Repeat the data exactly as it appears.

Stored data entries:
<<<<

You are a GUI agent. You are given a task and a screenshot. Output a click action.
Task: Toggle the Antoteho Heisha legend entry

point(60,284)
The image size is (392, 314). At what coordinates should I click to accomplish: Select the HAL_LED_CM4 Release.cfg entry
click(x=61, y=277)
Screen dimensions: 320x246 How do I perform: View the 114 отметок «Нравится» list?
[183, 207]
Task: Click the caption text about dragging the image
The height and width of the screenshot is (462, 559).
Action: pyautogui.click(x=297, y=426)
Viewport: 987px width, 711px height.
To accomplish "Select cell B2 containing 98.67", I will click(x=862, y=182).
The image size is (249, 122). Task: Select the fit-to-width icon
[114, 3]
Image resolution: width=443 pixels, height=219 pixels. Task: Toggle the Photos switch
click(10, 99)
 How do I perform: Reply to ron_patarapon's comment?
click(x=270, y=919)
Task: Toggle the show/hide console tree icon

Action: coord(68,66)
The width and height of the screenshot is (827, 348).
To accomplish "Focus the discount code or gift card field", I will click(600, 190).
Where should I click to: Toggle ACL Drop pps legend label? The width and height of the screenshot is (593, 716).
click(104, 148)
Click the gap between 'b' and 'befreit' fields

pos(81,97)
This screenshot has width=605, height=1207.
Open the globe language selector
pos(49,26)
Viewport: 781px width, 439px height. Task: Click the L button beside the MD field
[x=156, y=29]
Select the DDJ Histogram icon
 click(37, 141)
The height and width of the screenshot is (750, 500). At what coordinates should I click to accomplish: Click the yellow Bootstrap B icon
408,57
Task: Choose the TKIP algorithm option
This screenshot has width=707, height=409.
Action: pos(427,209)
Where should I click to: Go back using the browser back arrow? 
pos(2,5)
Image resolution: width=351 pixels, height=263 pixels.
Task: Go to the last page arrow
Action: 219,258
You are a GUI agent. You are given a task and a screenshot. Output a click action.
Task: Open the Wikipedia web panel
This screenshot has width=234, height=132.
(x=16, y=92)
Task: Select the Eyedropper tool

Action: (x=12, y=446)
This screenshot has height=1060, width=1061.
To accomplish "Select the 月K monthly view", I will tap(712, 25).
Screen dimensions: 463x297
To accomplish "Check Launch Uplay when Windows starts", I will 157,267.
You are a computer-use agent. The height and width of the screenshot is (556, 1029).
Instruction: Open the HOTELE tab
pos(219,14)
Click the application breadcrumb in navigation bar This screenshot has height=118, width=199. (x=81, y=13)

>>>>

#### [WORKED SOLUTION]
You are a GUI agent. You are given a task and a screenshot. Output a click action.
Task: Toggle the Antoteho Heisha legend entry

point(60,284)
The image size is (392, 314). At what coordinates should I click to accomplish: Select the HAL_LED_CM4 Release.cfg entry
click(x=61, y=277)
Screen dimensions: 320x246 How do I perform: View the 114 отметок «Нравится» list?
[183, 207]
Task: Click the caption text about dragging the image
The height and width of the screenshot is (462, 559).
Action: pyautogui.click(x=297, y=426)
Viewport: 987px width, 711px height.
To accomplish "Select cell B2 containing 98.67", I will click(x=862, y=182).
The image size is (249, 122). Task: Select the fit-to-width icon
[114, 3]
Image resolution: width=443 pixels, height=219 pixels. Task: Toggle the Photos switch
click(10, 99)
 How do I perform: Reply to ron_patarapon's comment?
click(x=270, y=919)
Task: Toggle the show/hide console tree icon

Action: coord(68,66)
The width and height of the screenshot is (827, 348).
To accomplish "Focus the discount code or gift card field", I will click(600, 190).
Where should I click to: Toggle ACL Drop pps legend label? The width and height of the screenshot is (593, 716).
click(104, 148)
Click the gap between 'b' and 'befreit' fields

pos(81,97)
This screenshot has width=605, height=1207.
Open the globe language selector
pos(49,26)
Viewport: 781px width, 439px height. Task: Click the L button beside the MD field
[x=156, y=29]
Select the DDJ Histogram icon
 click(37, 141)
The height and width of the screenshot is (750, 500). At what coordinates should I click to accomplish: Click the yellow Bootstrap B icon
408,57
Task: Choose the TKIP algorithm option
This screenshot has width=707, height=409.
Action: pos(427,209)
Where should I click to: Go back using the browser back arrow? 
pos(2,5)
Image resolution: width=351 pixels, height=263 pixels.
Task: Go to the last page arrow
Action: 219,258
You are a GUI agent. You are given a task and a screenshot. Output a click action.
Task: Open the Wikipedia web panel
This screenshot has width=234, height=132.
(x=16, y=92)
Task: Select the Eyedropper tool

Action: (x=12, y=446)
This screenshot has height=1060, width=1061.
To accomplish "Select the 月K monthly view", I will tap(712, 25).
Screen dimensions: 463x297
To accomplish "Check Launch Uplay when Windows starts", I will 157,267.
You are a computer-use agent. The height and width of the screenshot is (556, 1029).
Instruction: Open the HOTELE tab
pos(219,14)
Click the application breadcrumb in navigation bar This screenshot has height=118, width=199. (x=81, y=13)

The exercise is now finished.